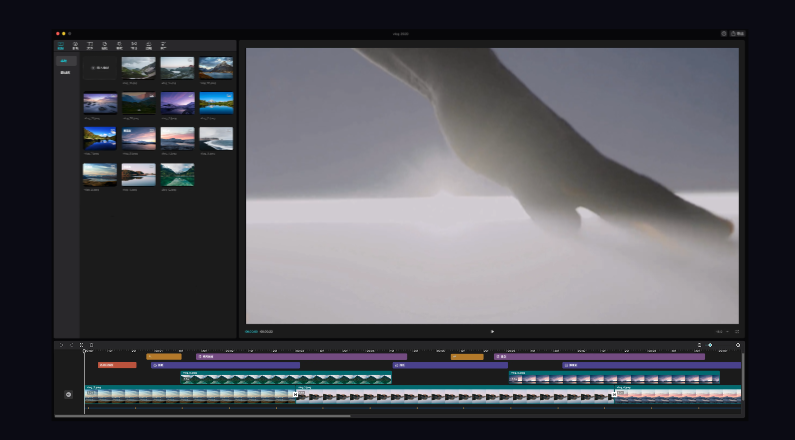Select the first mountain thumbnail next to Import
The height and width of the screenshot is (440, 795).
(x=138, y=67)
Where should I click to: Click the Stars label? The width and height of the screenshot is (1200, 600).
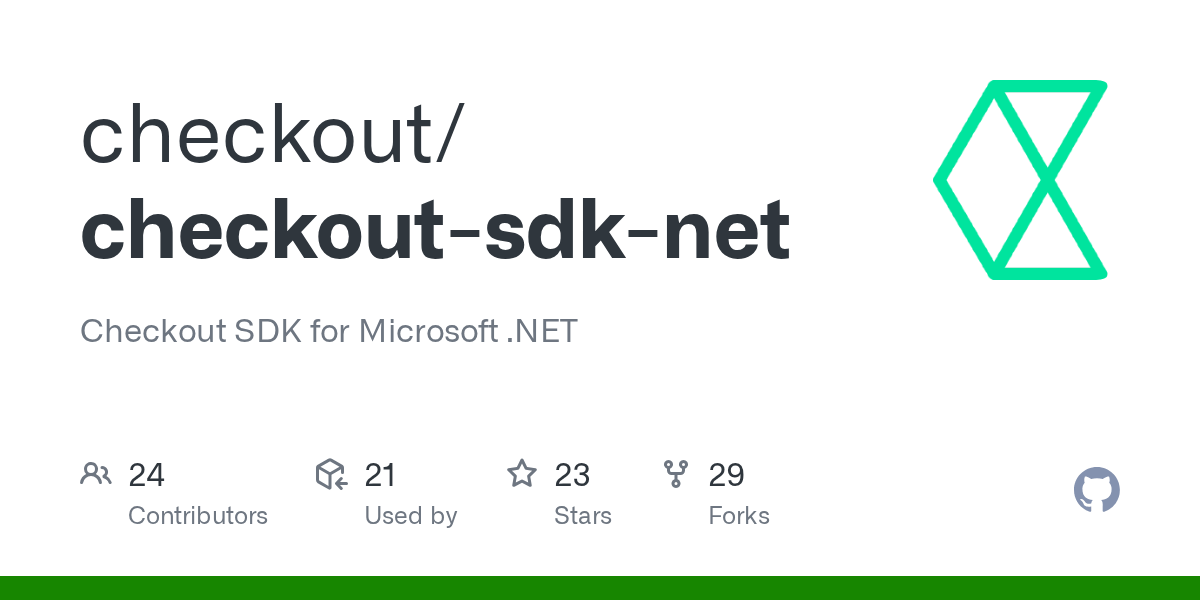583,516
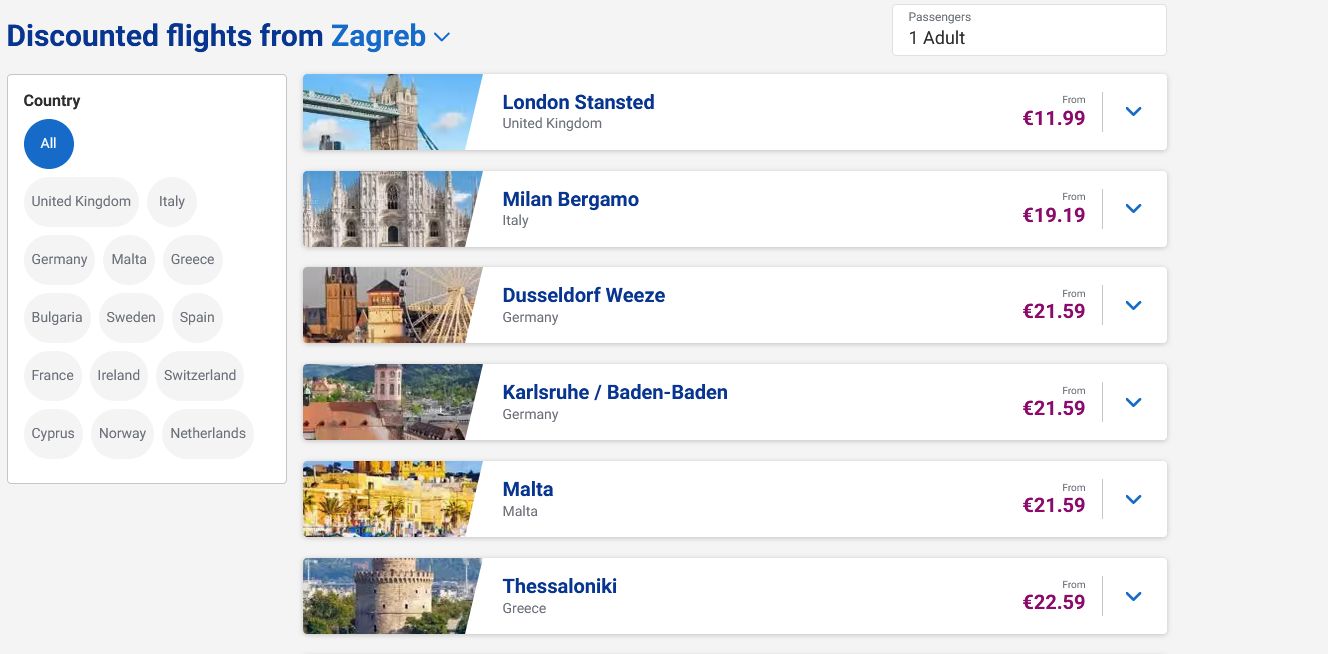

------------

■ **What to do**:
From the line containing "Where should I" down to the end of the listing above, every line is to be returned exactly, though the pictures are not.

■ **Final answer**:
Where should I click to: Click the Stars label? The width and height of the screenshot is (1200, 600).
583,516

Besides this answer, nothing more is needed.